Goal
Rewrite all of the material below, swapping every "How do I perform" for "How can I do this" and leaving everything else the same.

(Dataset excerpt)
________________________________________

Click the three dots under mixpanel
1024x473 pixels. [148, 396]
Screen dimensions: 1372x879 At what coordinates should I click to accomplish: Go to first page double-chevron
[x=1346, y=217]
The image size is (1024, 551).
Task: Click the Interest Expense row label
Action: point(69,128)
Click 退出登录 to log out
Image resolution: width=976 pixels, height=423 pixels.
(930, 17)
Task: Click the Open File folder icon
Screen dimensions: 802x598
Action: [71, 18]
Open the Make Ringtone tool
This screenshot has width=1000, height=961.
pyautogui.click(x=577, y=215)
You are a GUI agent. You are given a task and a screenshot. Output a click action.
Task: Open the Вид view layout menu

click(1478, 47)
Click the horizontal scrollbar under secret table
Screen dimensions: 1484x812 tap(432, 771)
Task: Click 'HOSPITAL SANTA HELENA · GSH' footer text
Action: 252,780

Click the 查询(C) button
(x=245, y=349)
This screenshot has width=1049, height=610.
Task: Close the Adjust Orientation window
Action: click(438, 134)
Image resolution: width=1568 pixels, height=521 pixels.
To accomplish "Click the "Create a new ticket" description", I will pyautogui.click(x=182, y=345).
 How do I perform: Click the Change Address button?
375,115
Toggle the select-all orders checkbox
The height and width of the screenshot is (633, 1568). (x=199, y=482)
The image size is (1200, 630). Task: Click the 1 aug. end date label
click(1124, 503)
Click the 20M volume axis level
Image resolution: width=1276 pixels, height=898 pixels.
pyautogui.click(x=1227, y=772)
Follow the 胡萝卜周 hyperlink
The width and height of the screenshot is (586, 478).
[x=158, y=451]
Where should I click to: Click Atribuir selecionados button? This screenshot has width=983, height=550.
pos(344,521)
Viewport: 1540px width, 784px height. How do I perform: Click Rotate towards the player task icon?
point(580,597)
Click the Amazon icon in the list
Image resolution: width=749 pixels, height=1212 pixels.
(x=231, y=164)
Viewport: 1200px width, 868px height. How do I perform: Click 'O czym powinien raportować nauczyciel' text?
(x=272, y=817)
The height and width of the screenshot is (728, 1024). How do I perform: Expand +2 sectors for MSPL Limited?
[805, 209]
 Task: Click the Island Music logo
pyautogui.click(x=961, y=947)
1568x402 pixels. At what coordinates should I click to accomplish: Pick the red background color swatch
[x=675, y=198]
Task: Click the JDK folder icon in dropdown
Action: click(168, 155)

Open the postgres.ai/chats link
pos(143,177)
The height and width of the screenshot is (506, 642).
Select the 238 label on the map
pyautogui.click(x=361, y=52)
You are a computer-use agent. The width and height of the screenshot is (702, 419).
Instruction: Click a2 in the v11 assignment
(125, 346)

________________________________________

Task answer
Click the three dots under mixpanel
1024x473 pixels. [148, 396]
Screen dimensions: 1372x879 At what coordinates should I click to accomplish: Go to first page double-chevron
[x=1346, y=217]
The image size is (1024, 551).
Task: Click the Interest Expense row label
Action: point(69,128)
Click 退出登录 to log out
Image resolution: width=976 pixels, height=423 pixels.
(930, 17)
Task: Click the Open File folder icon
Screen dimensions: 802x598
Action: [71, 18]
Open the Make Ringtone tool
This screenshot has width=1000, height=961.
pyautogui.click(x=577, y=215)
You are a GUI agent. You are given a task and a screenshot. Output a click action.
Task: Open the Вид view layout menu

click(1478, 47)
Click the horizontal scrollbar under secret table
Screen dimensions: 1484x812 tap(432, 771)
Task: Click 'HOSPITAL SANTA HELENA · GSH' footer text
Action: 252,780

Click the 查询(C) button
(x=245, y=349)
This screenshot has width=1049, height=610.
Task: Close the Adjust Orientation window
Action: click(438, 134)
Image resolution: width=1568 pixels, height=521 pixels.
To accomplish "Click the "Create a new ticket" description", I will pyautogui.click(x=182, y=345).
 How can I do this: Click the Change Address button?
375,115
Toggle the select-all orders checkbox
The height and width of the screenshot is (633, 1568). (x=199, y=482)
The image size is (1200, 630). Task: Click the 1 aug. end date label
click(1124, 503)
Click the 20M volume axis level
Image resolution: width=1276 pixels, height=898 pixels.
pyautogui.click(x=1227, y=772)
Follow the 胡萝卜周 hyperlink
The width and height of the screenshot is (586, 478).
[x=158, y=451]
Where should I click to: Click Atribuir selecionados button? This screenshot has width=983, height=550.
pos(344,521)
Viewport: 1540px width, 784px height. How can I do this: Click Rotate towards the player task icon?
point(580,597)
Click the Amazon icon in the list
Image resolution: width=749 pixels, height=1212 pixels.
(x=231, y=164)
Viewport: 1200px width, 868px height. How can I do this: Click 'O czym powinien raportować nauczyciel' text?
(x=272, y=817)
The height and width of the screenshot is (728, 1024). How can I do this: Expand +2 sectors for MSPL Limited?
[805, 209]
 Task: Click the Island Music logo
pyautogui.click(x=961, y=947)
1568x402 pixels. At what coordinates should I click to accomplish: Pick the red background color swatch
[x=675, y=198]
Task: Click the JDK folder icon in dropdown
Action: click(168, 155)

Open the postgres.ai/chats link
pos(143,177)
The height and width of the screenshot is (506, 642).
Select the 238 label on the map
pyautogui.click(x=361, y=52)
You are a computer-use agent. The width and height of the screenshot is (702, 419).
Instruction: Click a2 in the v11 assignment
(125, 346)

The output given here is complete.